WHAT NEEDS TO BE DONE
Please count the lines in the records below that contain the word "icon", and give only that number.

— start of ENTRIES SHOWN —

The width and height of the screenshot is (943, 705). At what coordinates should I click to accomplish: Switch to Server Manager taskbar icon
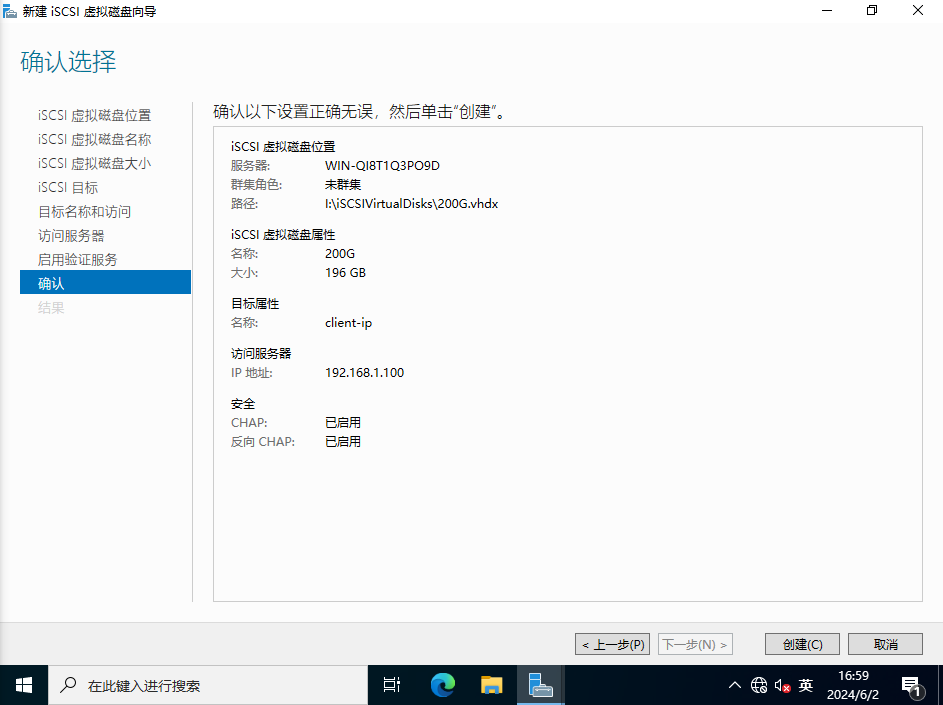click(x=540, y=685)
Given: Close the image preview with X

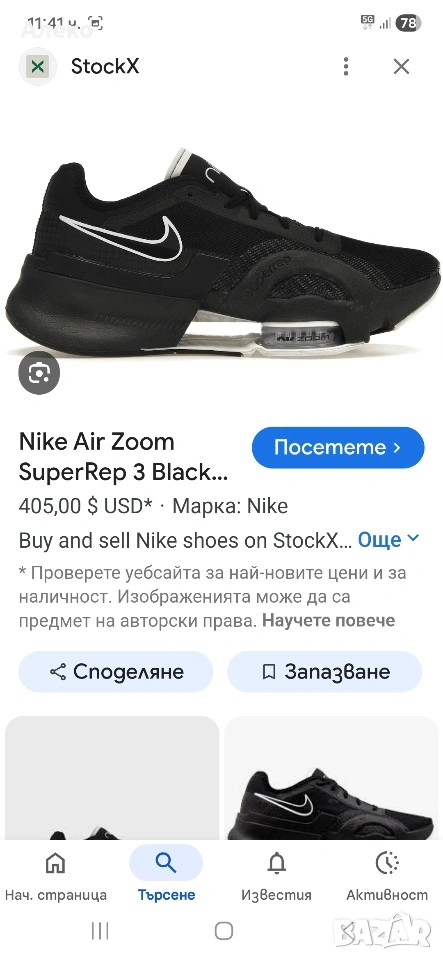Looking at the screenshot, I should 401,66.
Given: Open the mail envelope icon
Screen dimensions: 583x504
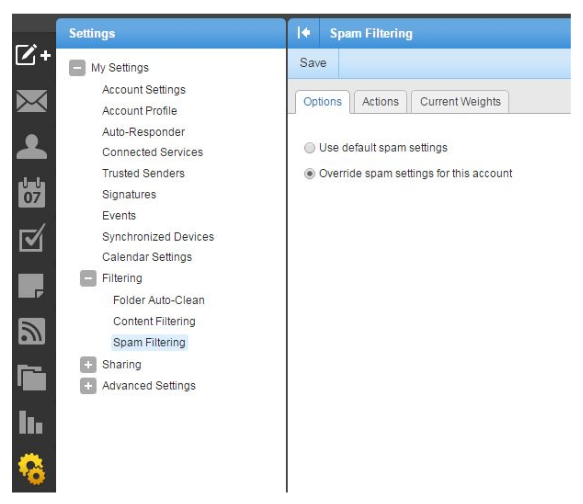Looking at the screenshot, I should 32,101.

— end of ENTRIES SHOWN —

RESULT
2